The problem of evil is a very important area to study within Christianity. As stated by Elwell Walter: “many atheists have argued that theism and religion in general are not worthy of adherence because of an alleged inability of all theistic positions to solve their problem of evil.”[1] There are three notions about God atheists and theists both find flaws in and they are “God is all loving”, “God being all powerful”, and “Evil exists in a world created by such a God”[2]. After all, if God is the essence of perfection and everything He does is perfect, some argue evil should not exist at all. As we know, this is not the case, but is important to understand why.

Evil can be grouped into two main categories. These categories are known as moral evil and natural evil. The Bible presents natural evil as the consequence of moral evil, but they are not necessarily separate[3]. To put it simply, when man chooses to act against God, natural evil is developed. This is so because God is the author of morality itself and our actions against His definition of morality are bad and have consequences. Of course the Garden of Eden and man’s fall resulting from eating the Forbidden Fruit is the initial act that all resulting evil can be traced to. When Adam and Eve ate the fruit, they were acting against God’s command to avoid the tree and that is an example of moral evil. The resulting natural evil is that they were cast from the Garden of Eden, covered in sin, and punished with the man being told to bring forth the earth’s fruit and the woman bringing the fruit of the womb in agony[4]. Also, as Barth states, mankind falls into the laws of sin and death as a result[5]. Through this, sin is present among all of mankind and that barrier separates us from God. A more modern example would be pollution. God allows man to live in the world and asks man to take care of it. Pollution is a moral evil against God and global warming along with varying health conditions are the natural evils resulting from it.

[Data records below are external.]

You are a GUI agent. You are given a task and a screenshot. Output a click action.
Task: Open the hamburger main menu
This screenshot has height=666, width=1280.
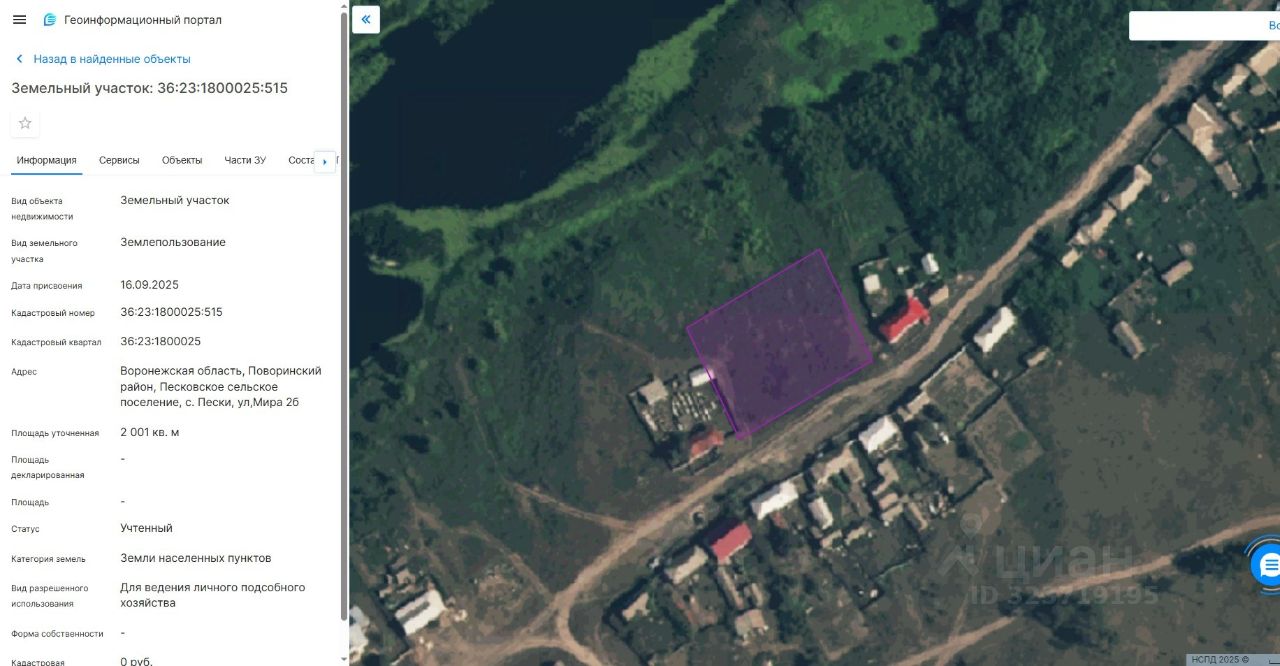pos(19,20)
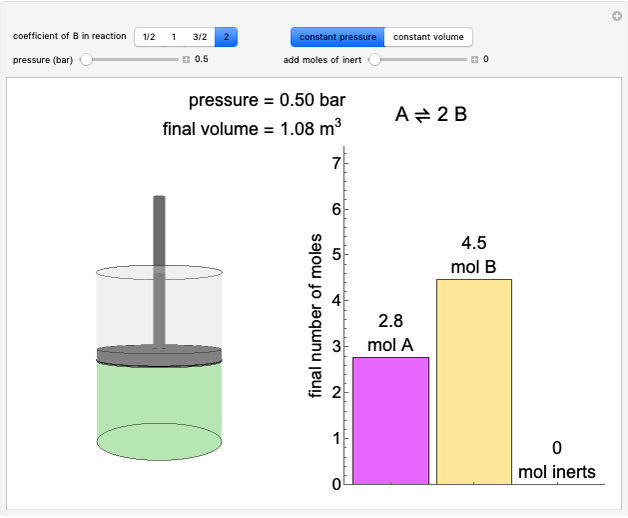628x518 pixels.
Task: Open the top-right panel options plus icon
Action: tap(617, 16)
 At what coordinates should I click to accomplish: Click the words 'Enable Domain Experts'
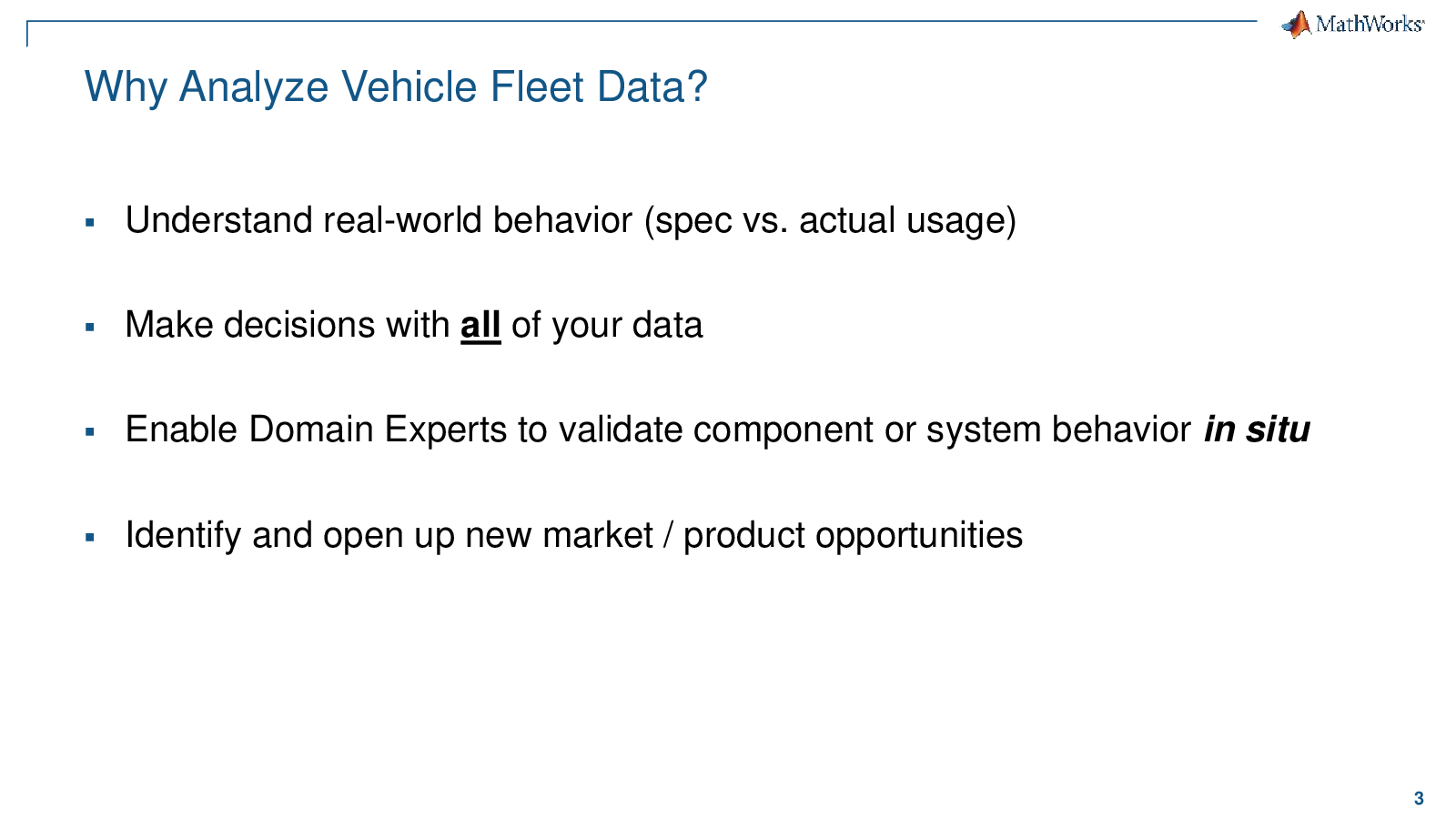click(x=316, y=430)
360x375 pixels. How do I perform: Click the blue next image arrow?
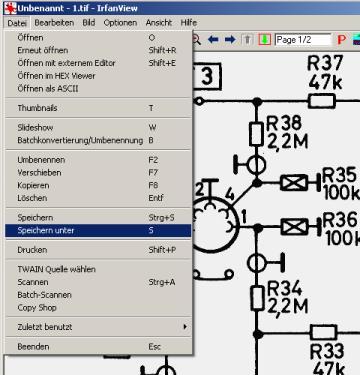230,40
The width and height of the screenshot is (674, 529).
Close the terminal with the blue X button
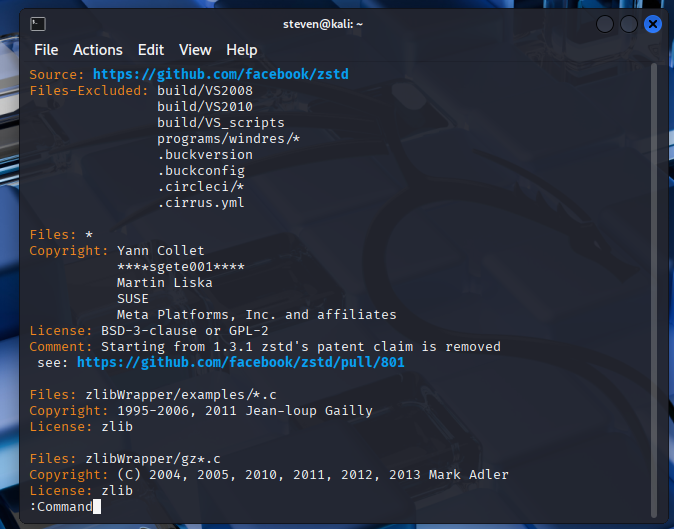653,23
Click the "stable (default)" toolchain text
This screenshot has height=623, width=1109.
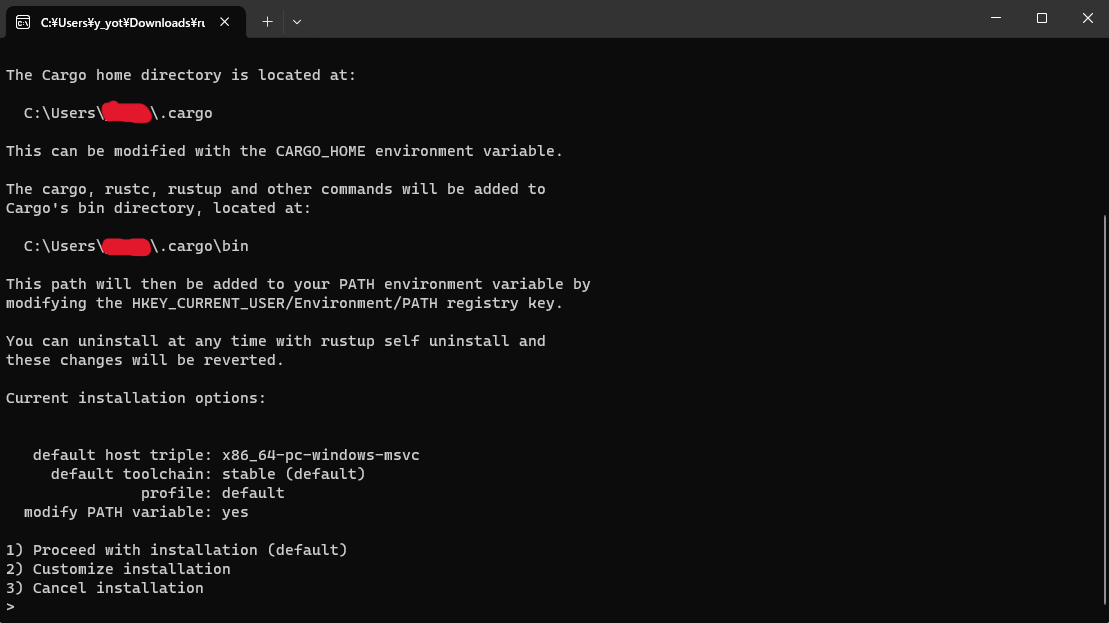click(290, 473)
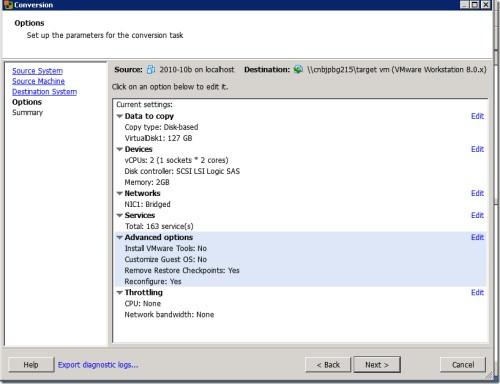Edit the Devices settings
Viewport: 500px width, 384px height.
tap(477, 149)
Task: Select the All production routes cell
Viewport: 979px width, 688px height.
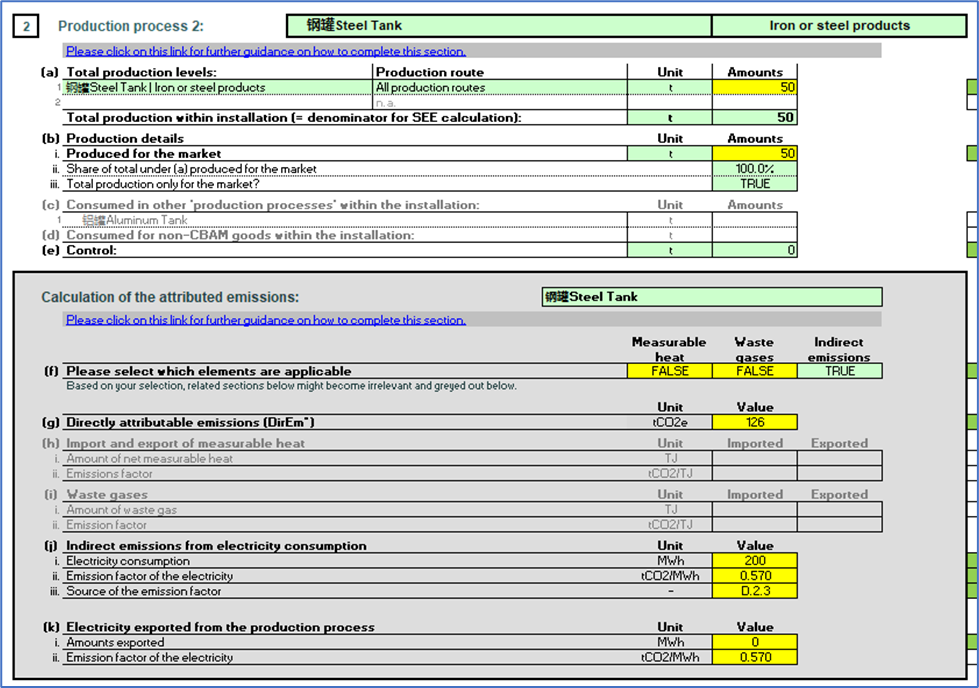Action: (x=499, y=88)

Personal experiences can do a great deal in regards to man’s perceptions of the problem of evil. For example, look at the Sandy Hook shootings. For some, it would affirm to them that there is no God because God would not allow for such an act to occur, let alone against small children. On the other side, a theist can make the argument that God cannot be held responsible for the evil actions of a flawed human being.  Also, man must consider Job during his trials in life. Our relationships with God are challenged every day and can be shaken in the face of personal events or natural disasters. Man must remember that through all the struggle, God is still there and still with them. The words of Job put it the best way possible: “Though he slay me, yet will I trust in him”[6]

There are several theodicies that seek to reconcile the existence of both God and evil. Theodicies must be internally consistent in regards to the specific theology. Whether or not a critic objects to the theodicy on grounds they disagree with is irrelevant as long at the theodicy squares with itself[7].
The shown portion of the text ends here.